More charming spots near St John's Point, Donegal:
- Learn more about lauded Donegal tweed in Ardara at Triona Donegal Tweed Visitors Centre or pick up an item of two at Molloy & Sons.
- Sliabh Liag Distillers – Tour the Ardara Whiskey Distillery.
- Discover the 'secret waterfall' in Largy, near Killybegs.
- Donegal Craft Village, Donegal Town – a centre for contemporary arts and crafts, jewellery-making and glass-blowing to name but a few.
- Very popular with divers, the waters off the lighthouse are said to be incredible for diving.
- The Glencolmcille Folk Village Museum recreates Donegal's historic cottage dwellings, with history spanning 300+ years.
More charming spots near St John's Point, Down:
- Scopers, Dundrum – a take-away restaurant with a difference, it’s run by award-winning chef Paul Cunningham and focuses on sustainable, local produce.
- Duffy's, Killough – a local independent shop stocked with all the very best local produce.
- Soak Seaweed Baths, Newcastle, boasts locally-harvested seaweed.
- Local artisan markets once a month in Downpatrick (first Saturday of the month) and Newcastle (second Saturday of the month).
Blackhead Lighthouse, Co. Antrim | Sealife, natural havens & handcrafted fun
Just 30 minutes from Belfast and on the Causeway Coastal Route, Blackhead Lighthouse, Co. Antrim, is the perfect location to discover the best of Northern Ireland from.
Take the dramatic Gobbins Cliff Path to explore sea caves and coves and cross the remarkable metal bridge that juts out of the rock face, high above the thrashing waves. And if the weather allows, you might even see the coast of Scotland! Keen-eyed wildlife lovers might also spy the seals, dolphins and porpoises that hunt in these waters.

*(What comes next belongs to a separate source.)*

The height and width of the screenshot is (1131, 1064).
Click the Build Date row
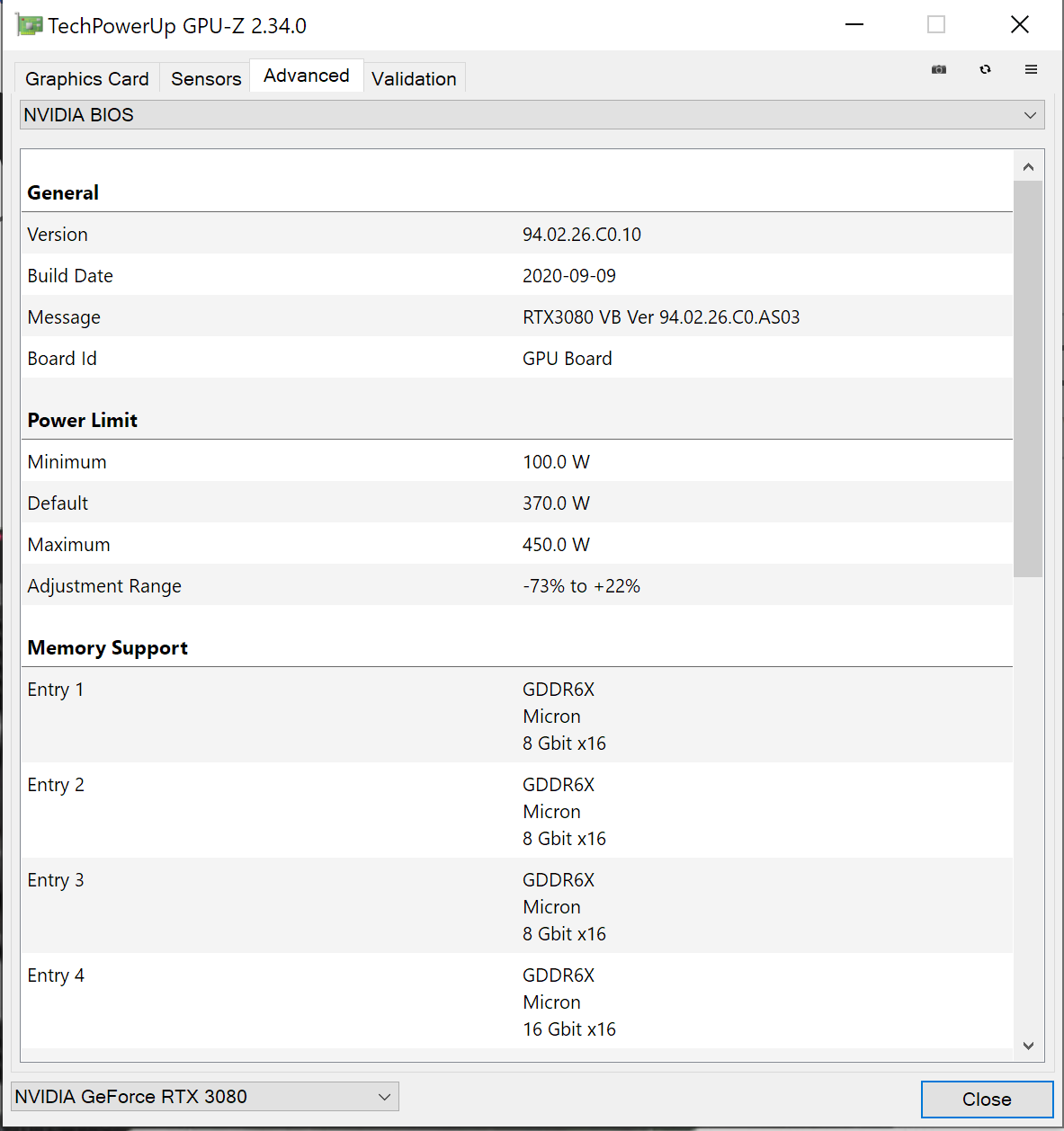click(517, 276)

Or stroll the Blackhead Lighthouse Path, at approximately 2.4km it takes you to the pretty seaside village of Whitehead and back to the lighthouse again.
Nearby Beach Road Nature Reserve, once a limestone quarry, is today a biodiversity haven and home to a variety of birds, insects and plants. Its wildflower meadow showcases a rich mix of flora and fauna while a pair of breeding peregrines, who occupy a ledge on the quarry face about halfway up the cliff, might also be spotted as they nest from April to July.

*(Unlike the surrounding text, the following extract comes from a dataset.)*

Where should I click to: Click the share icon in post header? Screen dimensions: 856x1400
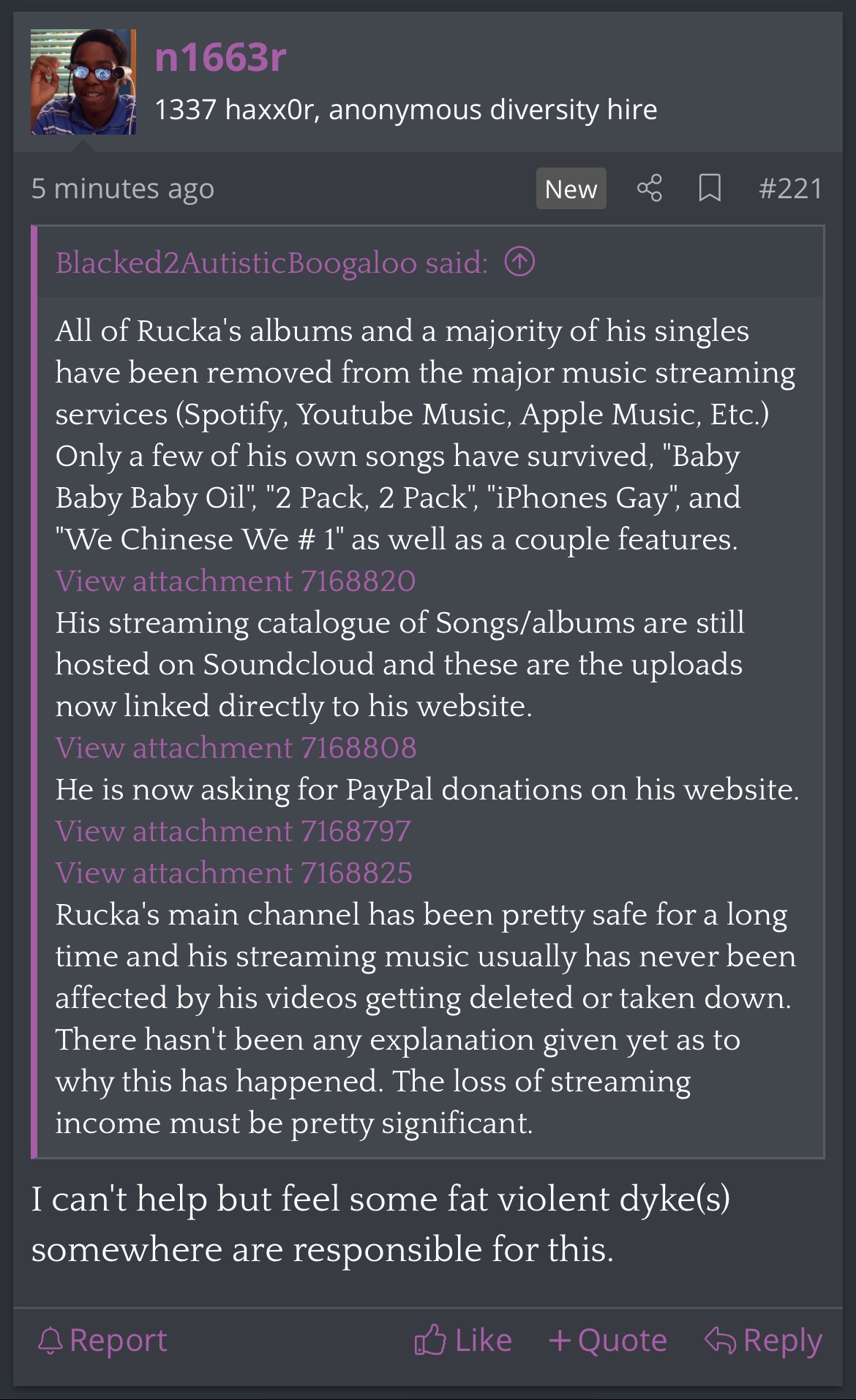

Looking for a souvenir of your visit? Look no further than the delightful Lighthouse Yarns, a self-styled “emporium of woolly loveliness” in Whitehead. This charming spot has also been nominated best local independent yarn shop in Ireland. With handcrafted art and giftware by local makers in stock, and classes and workshops held in knitting, crocheting, spinning, weaving and felting, there’s plenty to entice you into this treasure trove.